The only iron-oxidizing proteobacteria known to be also capable of dissimilatory ferric iron reduction are the neutrophile Geobacter metallireducens (Lovley et al., 1993) and three acidophilic species, At. ferrooxidans (Pronk et al., 1992), At. ferrivorans (Hallberg et al., 2010) and Af. thiooxydans (Hallberg et al., 2011), though this trait appears to be more widespread among Gram-positive acidophilic bacteria (Johnson & Hallberg, 2008). Geobacter metallireducens has been shown to reduce amorphous iron oxides readily (Lovley & Phillips, 1986), but to reduce crystalline iron oxides only after the removal of surface ferrous iron from the mineral (Roden & Urrutia, 1999). Various organic compounds, such as acetate, ethanol, butyrate and propionate, can be used by Geobacter metallireducens to reduce ferric iron (Ehrlich & Newman, 2009). At. ferrooxidans, At. ferrivorans and Af. thiooxydans can all couple the oxidation of elemental sulfur to the reduction of ferric iron, while At. ferrooxidans can also reduce ferric iron under anaerobic conditions using hydrogen as electron donor (Ohmura et al., 2002).

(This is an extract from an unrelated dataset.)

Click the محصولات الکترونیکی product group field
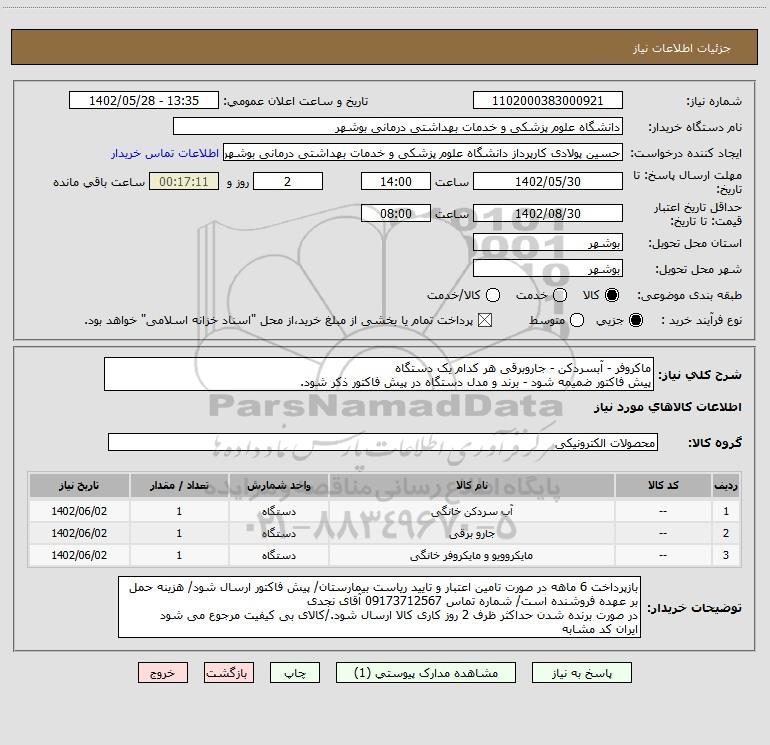Screen dimensions: 770x745 [382, 442]
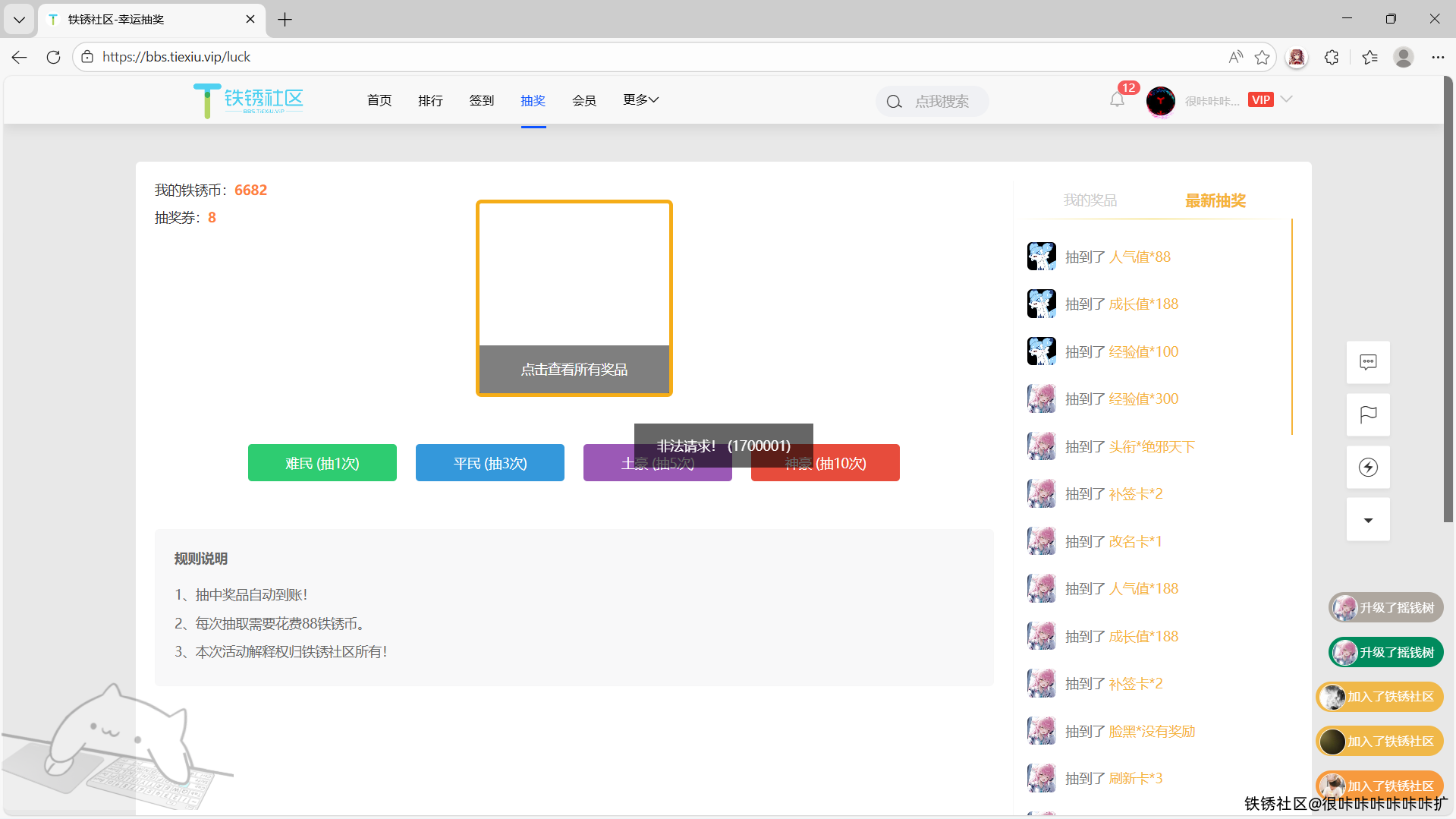Click the Tiexiu community logo
Image resolution: width=1456 pixels, height=819 pixels.
click(x=249, y=100)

Genomic and molecular biology
New insights into the physiologies of iron-oxidizing proteobacteria are emerging as increasing numbers of their genomes are sequenced and annotated (Ca´ rdenas et al., 2010). A summary of the genomes of iron-oxidizing proteobacteria completed or known to be under way at the time of writing is shown in Table 2. As with other bacteria, advances in genomics, transcriptomics and proteomics technologies have helped to understand the mechanisms involved in the metabolisms of iron-oxidizing proteobacteria. Bioinformatic analysis can predict pre- viously unrecognized potential gene functions and help to construct metabolic pathways, including those involved in iron oxidation (Bonnefoy, 2010).